Problem description: Return every line of the data below without any changes.

(Target pointing data)
[START]

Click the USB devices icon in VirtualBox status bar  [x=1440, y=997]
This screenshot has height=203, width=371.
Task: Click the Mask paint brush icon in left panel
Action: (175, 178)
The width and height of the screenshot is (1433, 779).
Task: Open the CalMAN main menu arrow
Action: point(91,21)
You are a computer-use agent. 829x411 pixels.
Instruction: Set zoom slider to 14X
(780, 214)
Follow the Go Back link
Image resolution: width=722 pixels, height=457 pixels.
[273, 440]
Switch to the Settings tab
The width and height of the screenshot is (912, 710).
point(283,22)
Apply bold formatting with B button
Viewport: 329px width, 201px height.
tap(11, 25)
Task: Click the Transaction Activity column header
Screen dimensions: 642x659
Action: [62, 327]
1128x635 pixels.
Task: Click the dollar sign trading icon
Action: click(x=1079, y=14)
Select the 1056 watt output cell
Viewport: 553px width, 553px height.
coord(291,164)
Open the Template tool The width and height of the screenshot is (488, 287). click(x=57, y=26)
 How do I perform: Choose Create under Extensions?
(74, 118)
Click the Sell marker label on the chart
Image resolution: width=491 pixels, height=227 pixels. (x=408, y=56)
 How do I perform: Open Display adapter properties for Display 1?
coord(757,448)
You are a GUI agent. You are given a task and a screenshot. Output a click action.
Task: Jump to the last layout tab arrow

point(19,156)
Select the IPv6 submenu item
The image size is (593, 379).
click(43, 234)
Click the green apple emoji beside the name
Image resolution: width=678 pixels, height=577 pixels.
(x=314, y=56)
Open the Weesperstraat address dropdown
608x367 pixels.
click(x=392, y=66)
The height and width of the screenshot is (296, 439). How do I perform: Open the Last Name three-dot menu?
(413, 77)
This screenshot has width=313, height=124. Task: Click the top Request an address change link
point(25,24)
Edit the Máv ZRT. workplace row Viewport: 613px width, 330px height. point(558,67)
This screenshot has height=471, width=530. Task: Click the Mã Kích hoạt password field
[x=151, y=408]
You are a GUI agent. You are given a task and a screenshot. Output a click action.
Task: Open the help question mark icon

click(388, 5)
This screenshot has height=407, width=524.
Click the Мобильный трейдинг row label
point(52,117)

[END]

Right answer:
Click the USB devices icon in VirtualBox status bar  [x=1440, y=997]
This screenshot has height=203, width=371.
Task: Click the Mask paint brush icon in left panel
Action: (175, 178)
The width and height of the screenshot is (1433, 779).
Task: Open the CalMAN main menu arrow
Action: point(91,21)
You are a computer-use agent. 829x411 pixels.
Instruction: Set zoom slider to 14X
(780, 214)
Follow the Go Back link
Image resolution: width=722 pixels, height=457 pixels.
[273, 440]
Switch to the Settings tab
The width and height of the screenshot is (912, 710).
point(283,22)
Apply bold formatting with B button
Viewport: 329px width, 201px height.
tap(11, 25)
Task: Click the Transaction Activity column header
Screen dimensions: 642x659
Action: [62, 327]
1128x635 pixels.
Task: Click the dollar sign trading icon
Action: click(x=1079, y=14)
Select the 1056 watt output cell
Viewport: 553px width, 553px height.
coord(291,164)
Open the Template tool The width and height of the screenshot is (488, 287). click(x=57, y=26)
 How do I perform: Choose Create under Extensions?
(74, 118)
Click the Sell marker label on the chart
Image resolution: width=491 pixels, height=227 pixels. (x=408, y=56)
 How do I perform: Open Display adapter properties for Display 1?
coord(757,448)
You are a GUI agent. You are given a task and a screenshot. Output a click action.
Task: Jump to the last layout tab arrow

point(19,156)
Select the IPv6 submenu item
The image size is (593, 379).
click(43, 234)
Click the green apple emoji beside the name
Image resolution: width=678 pixels, height=577 pixels.
(x=314, y=56)
Open the Weesperstraat address dropdown
608x367 pixels.
click(x=392, y=66)
The height and width of the screenshot is (296, 439). How do I perform: Open the Last Name three-dot menu?
(413, 77)
This screenshot has width=313, height=124. Task: Click the top Request an address change link
point(25,24)
Edit the Máv ZRT. workplace row Viewport: 613px width, 330px height. point(558,67)
This screenshot has height=471, width=530. Task: Click the Mã Kích hoạt password field
[x=151, y=408]
You are a GUI agent. You are given a task and a screenshot. Output a click action.
Task: Open the help question mark icon

click(388, 5)
This screenshot has height=407, width=524.
Click the Мобильный трейдинг row label
point(52,117)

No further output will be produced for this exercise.